Perder la imagen de nosotros
mismos y la necesidad de tener la receta para ser buenos; perder el miedo ante nuestro pecado, ante las fuerzas ocultas del inconsciente, que nosotros mismos no podemos controlar;
perder del miedo ante el juicio de los demás; aprender a abandonarnos en Dios, de modo que se haga nuestro modo de existir; aprender a andar en
verdad, en la luz de Dios, de manera que
efectivamente nos entreguemos a su amor...
todo esto es pura obra de Dios. Ahora bien, cuando
afirmamos que “Dios lo tiene que hacer”,
no estamos asistiendo a un fácil recurso
a la fe. Es sólo el primer pilar de todo proceso serio de
auténtica conversión
cristiana. Para nosotros, casi siempre, la conversión
es
cambiar de costumbres, de plan de vida, ordenar un poco las cosas. En cambio, san Pablo habla de
“nueva
criatura”,
de “regenerados por
la Palabra”. Y san
Juan habla de “nuevo nacimiento”.
En esta regeneración por la
Palabra, en este nuevo nacimiento, en
esta
conversión personal a Dios por Jesucristo nos encontramos con algunas señales que pueden orientar nuestro camino:
1.- Entender profundamente la Palabra. He
podido, quizás, pasarme años y años leyendo la Escritura
pero sin captar
su
unidad, viendo las cosas sin conexión interna, de forma deslavazada.
Pero llega un momento en que comienzo a
entenderlas como una sola cosa. He encontrado el
secreto
del
mensaje y con ello la unidad de la Biblia.
2.- Entender desde dentro que la fidelidad de Dios es mi fuerza y que es inútil pretender construir el edificio de la santidad sólo con mis propios materiales;
esto me llevará a dejar de hacer propósitos para aceptar la salvación de Dios. No
porque los propósitos sean malos, sino porque nacen, normalmente, de mis
ganas de ser bueno. Aceptar con serenidad que el gran propósito de Dios es
modelarme a imagen de su Hijo
3.- Aprender a no buscar afanosa y compulsivamente, sino a esperar confiadamente
en Dios y, desde aquí verme cada vez más pecador,
pero a la vez, y de manera
inexplicable, en paz.
4.- Entender literalmente
y de
manera experiencial que
“todo es gracia”, hasta
el punto de no escandalizarme de la exclamación
de la Iglesia en la noche de
Pascua: “Dichoso pecado que nos trajo tal Salvador”. Comprender que Dios es más seguro
que mis obras y mis méritos y, por lo tanto, poner la seguridad en no poseer obras ni méritos personales, abandonándome
confiadamente en manos de Dios.
5.- Gloriarme de mis debilidades
(cf. 2Cor 12,1-10). Acoger la buena noticia de que
todas mis faltas no sólo no me apartan
del
amor de Dios, sino que le unen más íntimamente a mí (cf. Mc 2,13-17). Así también, cuando he hecho algo bueno puedo decir con plena verdad que “soy un siervo inútil y he hecho lo que debía” (Lc 17,10).

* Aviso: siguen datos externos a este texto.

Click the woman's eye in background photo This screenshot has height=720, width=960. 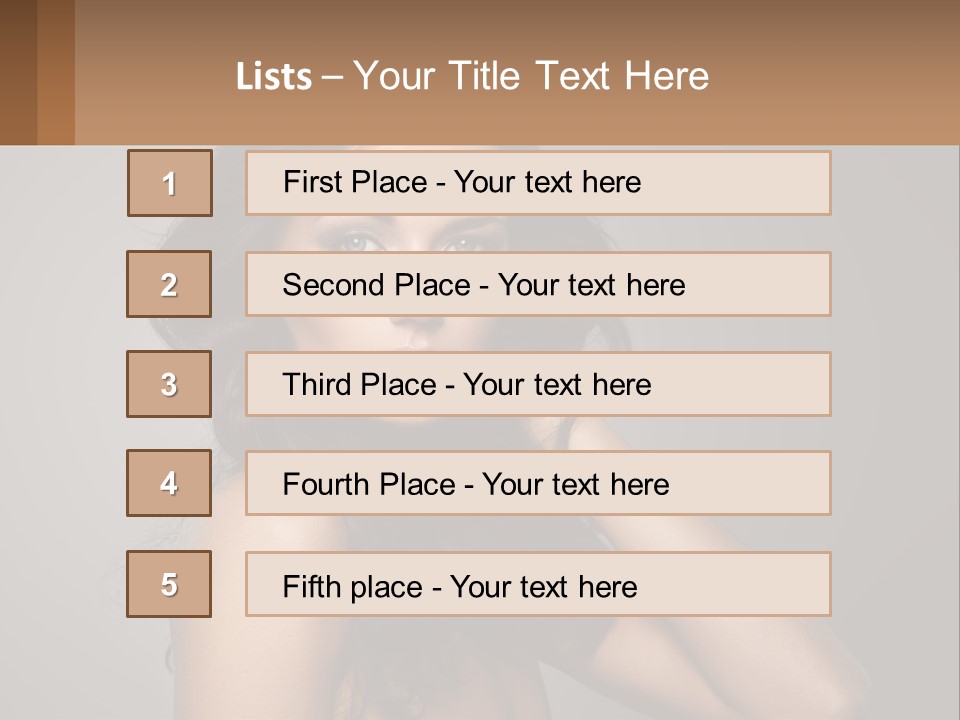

6.- No pretender sustituir la acción de Dios, sino dejar a su providencia que actúe,
prefiriendo creer en Él antes que conseguir lo que pretendo.

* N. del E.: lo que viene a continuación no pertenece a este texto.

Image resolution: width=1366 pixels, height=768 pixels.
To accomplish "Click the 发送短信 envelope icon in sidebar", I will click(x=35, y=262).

Vivir en un proceso de permanente conversión a Dios, nos
va
a llevar a sentir que “estamos
en el
aire”, pero precisamente eso es ser cristianos. Ya no tenemos “suelo” ni dónde
agarrarnos. Por eso es normal la sensación de desmantelamiento.
El cristiano es, precisamente,
el
que va aprendiendo progresivamente que Dios es fiel. ¿Qué le importa tener
tierra o no tenerla, si Dios mismo es nuestra tierra? Además de que en nuestra pretensión de vivir un nuevo nacimiento ¿Quién tendrá más interés, nosotros o Dios?